ÉNONCÉ A:
Réponds aux questions suivantes à partir de l'extrait sur le tournage au Banque Club :
(i) Pendant combien d'années la personne qui parle a-t-elle travaillé comme aide-soignant ?
(ii) Sur combien d'étages s'étend l'ancienne banque désaffectée ?
(iii) Quels prénoms de comédiens sont cités aux côtés de la personne qui parle ?

+ + + + + + +

J’ai travaillé sept ans comme aide-soignant dans un hôpital, et je peux te dire que j’ai vu beaucoup de jeunes qui n’étaient jamais allés dans une boîte gay et qui n’étaient pas homosexuels … et pourtant ils l’ont chopé !
Elle s’appelle le Banque Club.
En fait c’est une ancienne banque désaffectée sur trois étages.
J’ai revu le propriétaire il y a environ trois semaines, et il m’a dit qu’il avait tout fait refaire.
Et je pense que demander cela à des comédiens, aurait été un peu compliqué.
Même pour des comédiens du X, il aurait fallu répéter, répéter …
Gaspar attendait avant tout certaines images et pas d’autres, il attendait certaines choses et pas d’autres.
Donc il y avait un mélange de figurants et de quatre comédiens : Vincent, Jo, Albert et moi.
Il y avait des clients habitués au lieu qui savaient quoi faire et à quel moment … même moi je n’aurais pas su le faire !
Si on m’avait demandé de me déshabiller et de me branler devant une caméra, je n’y serais pas arrivé.

+ + + + + + +

ÉNONCÉ B: Présente sous forme de tableau Markdown les lignes des enregistrements, de la première jusqu'à la ligne contenant « Looking at the screenshot, I should [205, 216]. », toutes deux incluses, sans les lignes vides. Utilise les colonnes « N° » et « Ligne ».

ENREGISTREMENTS DE DONNÉES:

+ + + + + + +

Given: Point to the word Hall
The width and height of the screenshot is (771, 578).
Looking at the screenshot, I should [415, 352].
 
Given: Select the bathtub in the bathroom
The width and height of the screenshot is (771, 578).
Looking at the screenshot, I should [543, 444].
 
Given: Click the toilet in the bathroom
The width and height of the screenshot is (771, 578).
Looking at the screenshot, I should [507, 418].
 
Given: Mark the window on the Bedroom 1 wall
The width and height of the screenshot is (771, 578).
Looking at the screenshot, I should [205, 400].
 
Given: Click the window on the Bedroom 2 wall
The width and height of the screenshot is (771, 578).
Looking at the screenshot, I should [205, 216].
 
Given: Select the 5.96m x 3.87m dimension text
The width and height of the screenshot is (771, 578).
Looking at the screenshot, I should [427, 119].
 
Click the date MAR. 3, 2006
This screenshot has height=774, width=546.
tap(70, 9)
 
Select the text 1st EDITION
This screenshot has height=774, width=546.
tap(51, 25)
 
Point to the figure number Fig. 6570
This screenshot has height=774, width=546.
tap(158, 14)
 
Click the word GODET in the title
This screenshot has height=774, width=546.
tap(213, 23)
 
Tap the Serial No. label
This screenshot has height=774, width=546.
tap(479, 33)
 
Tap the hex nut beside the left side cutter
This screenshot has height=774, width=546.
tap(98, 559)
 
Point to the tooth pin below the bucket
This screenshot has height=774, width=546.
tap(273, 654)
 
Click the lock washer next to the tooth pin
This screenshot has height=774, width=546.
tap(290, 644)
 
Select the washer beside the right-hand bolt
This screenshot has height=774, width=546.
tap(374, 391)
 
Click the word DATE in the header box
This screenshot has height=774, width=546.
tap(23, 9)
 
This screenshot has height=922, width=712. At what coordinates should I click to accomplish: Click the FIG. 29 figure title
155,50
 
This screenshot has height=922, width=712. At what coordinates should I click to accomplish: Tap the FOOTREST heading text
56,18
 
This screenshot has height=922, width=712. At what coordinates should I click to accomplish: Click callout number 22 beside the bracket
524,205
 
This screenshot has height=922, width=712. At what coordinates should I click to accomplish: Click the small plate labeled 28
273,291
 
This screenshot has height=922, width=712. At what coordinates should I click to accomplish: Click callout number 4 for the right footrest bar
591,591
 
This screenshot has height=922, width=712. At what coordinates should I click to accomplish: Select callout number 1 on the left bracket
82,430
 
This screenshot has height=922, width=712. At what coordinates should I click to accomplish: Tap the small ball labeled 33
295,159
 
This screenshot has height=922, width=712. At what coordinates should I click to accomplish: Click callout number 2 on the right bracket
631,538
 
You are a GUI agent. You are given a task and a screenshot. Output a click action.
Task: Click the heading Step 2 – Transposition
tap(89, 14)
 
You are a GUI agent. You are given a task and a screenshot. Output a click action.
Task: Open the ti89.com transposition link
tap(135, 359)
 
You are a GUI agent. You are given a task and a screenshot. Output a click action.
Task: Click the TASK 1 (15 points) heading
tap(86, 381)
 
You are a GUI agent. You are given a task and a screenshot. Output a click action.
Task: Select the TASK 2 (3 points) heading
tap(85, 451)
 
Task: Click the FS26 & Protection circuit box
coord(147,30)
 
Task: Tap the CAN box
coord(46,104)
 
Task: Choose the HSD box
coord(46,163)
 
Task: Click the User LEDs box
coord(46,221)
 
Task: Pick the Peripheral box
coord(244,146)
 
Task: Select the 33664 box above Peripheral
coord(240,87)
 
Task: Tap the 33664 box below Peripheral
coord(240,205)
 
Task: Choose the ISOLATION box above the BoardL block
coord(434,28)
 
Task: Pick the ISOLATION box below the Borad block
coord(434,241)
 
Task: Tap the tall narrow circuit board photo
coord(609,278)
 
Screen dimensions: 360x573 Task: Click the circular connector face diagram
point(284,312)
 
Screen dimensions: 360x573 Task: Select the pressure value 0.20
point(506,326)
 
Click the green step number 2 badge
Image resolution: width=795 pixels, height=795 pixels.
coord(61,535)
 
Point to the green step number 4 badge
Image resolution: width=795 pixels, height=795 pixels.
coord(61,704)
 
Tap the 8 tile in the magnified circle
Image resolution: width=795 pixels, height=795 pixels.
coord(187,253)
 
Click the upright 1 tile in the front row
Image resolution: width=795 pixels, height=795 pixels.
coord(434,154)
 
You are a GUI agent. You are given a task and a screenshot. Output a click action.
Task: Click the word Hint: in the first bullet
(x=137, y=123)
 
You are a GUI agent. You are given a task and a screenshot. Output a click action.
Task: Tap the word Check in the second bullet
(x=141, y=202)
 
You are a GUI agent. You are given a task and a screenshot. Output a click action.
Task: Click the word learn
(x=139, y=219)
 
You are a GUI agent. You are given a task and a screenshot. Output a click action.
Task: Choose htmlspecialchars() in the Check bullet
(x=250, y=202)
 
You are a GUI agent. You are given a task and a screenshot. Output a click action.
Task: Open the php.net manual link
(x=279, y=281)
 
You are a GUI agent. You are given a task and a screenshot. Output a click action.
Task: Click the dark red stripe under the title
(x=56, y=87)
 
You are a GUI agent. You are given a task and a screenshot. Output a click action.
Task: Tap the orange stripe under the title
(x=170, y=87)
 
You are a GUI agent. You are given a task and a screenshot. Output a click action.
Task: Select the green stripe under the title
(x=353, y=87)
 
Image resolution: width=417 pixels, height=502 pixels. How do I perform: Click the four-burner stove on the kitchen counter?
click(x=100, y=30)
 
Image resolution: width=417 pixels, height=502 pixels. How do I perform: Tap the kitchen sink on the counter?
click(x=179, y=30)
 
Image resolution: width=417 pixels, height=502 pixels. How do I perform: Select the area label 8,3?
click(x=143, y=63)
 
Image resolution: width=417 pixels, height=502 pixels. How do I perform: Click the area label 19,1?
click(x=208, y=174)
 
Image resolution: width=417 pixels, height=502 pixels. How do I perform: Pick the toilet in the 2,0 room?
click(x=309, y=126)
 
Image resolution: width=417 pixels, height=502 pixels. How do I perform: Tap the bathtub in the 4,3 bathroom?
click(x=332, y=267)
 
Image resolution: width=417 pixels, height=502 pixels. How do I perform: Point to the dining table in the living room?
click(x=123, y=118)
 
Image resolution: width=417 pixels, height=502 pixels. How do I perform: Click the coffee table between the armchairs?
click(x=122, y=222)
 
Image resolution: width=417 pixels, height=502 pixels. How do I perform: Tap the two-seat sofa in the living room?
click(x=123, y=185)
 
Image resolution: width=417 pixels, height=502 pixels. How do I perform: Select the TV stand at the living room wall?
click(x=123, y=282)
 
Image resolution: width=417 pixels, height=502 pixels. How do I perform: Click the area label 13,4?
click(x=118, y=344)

+ + + + + + +

SOLUTION A:
(i) Sept ans.
(ii) Trois étages.
(iii) Vincent, Jo et Albert.

SOLUTION B:
| N° | Ligne |
|---|---|
| 1 | Given: Point to the word Hall |
| 2 | The width and height of the screenshot is (771, 578). |
| 3 | Looking at the screenshot, I should [415, 352]. |
| 4 | Given: Select the bathtub in the bathroom |
| 5 | The width and height of the screenshot is (771, 578). |
| 6 | Looking at the screenshot, I should [543, 444]. |
| 7 | Given: Click the toilet in the bathroom |
| 8 | The width and height of the screenshot is (771, 578). |
| 9 | Looking at the screenshot, I should [507, 418]. |
| 10 | Given: Mark the window on the Bedroom 1 wall |
| 11 | The width and height of the screenshot is (771, 578). |
| 12 | Looking at the screenshot, I should [205, 400]. |
| 13 | Given: Click the window on the Bedroom 2 wall |
| 14 | The width and height of the screenshot is (771, 578). |
| 15 | Looking at the screenshot, I should [205, 216]. |